- China’s second-quarter GDP growth rate of 6.3% falls below analysts’ forecasts.
- The quarterly growth rate of 0.8% marks a significant decline from 2.2% in the first half of the year.
- Despite the slowdown, China’s growth outpaces the previous quarter’s expansion of 4.5%.
China’s economy experienced a slower-than-expected growth rate of 6.3% in the second quarter of the year, according to government data released on Monday.
This figure was below analysts’ forecasts, considering the lackluster growth the previous year. On a quarterly basis, the growth rate was 0.8%, which met expectations but marked a significant decline from 2.2% in the first half of the year.

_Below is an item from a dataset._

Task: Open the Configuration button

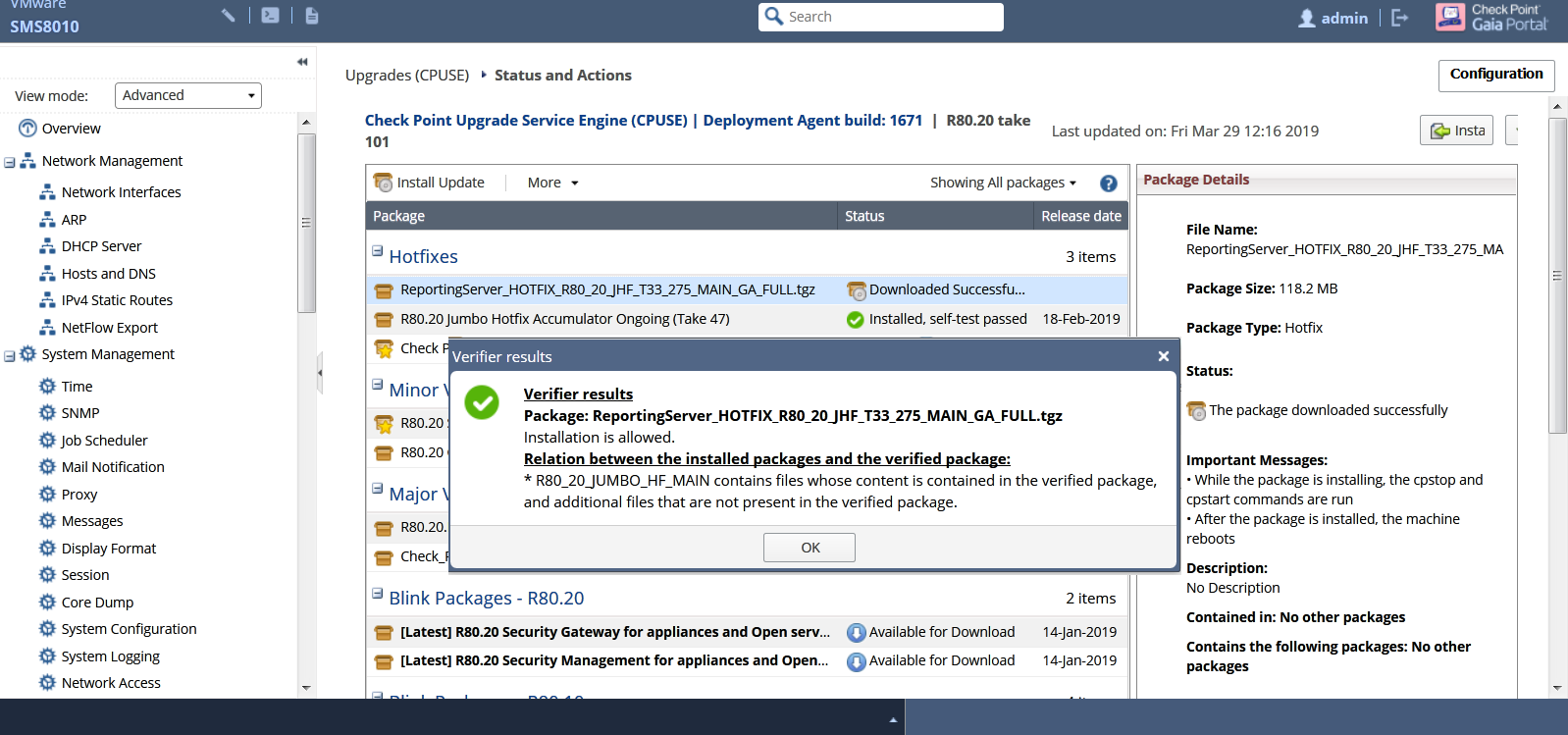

Experts predict that China’s economy will continue to decelerate in the coming months due to weakened demand for its exports in other countries. As post-pandemic recoveries lose steam worldwide, the second-largest economy is expected to face challenges.
Despite the slowdown, China’s GDP growth of 6.3% from April to June outpaced the 4.5% expansion in the previous quarter.
This relatively strong growth can be attributed to the fact that the economy grew by just 0.4% in the same period in 2022, as strict COVID-19 lockdowns were imposed.
While government officials maintain that China can achieve its growth target of around 5% for the year, analysts are less optimistic. Moody’s Analytics economist Harry Murphy Cruise described the latest figures as a “worrying result” for an economy that has been struggling to gain momentum.
“China’s recovery is going from bad to worse,” he stated. “After a sugar injection in the opening months of 2023, the pandemic hangover is plaguing China’s recovery.”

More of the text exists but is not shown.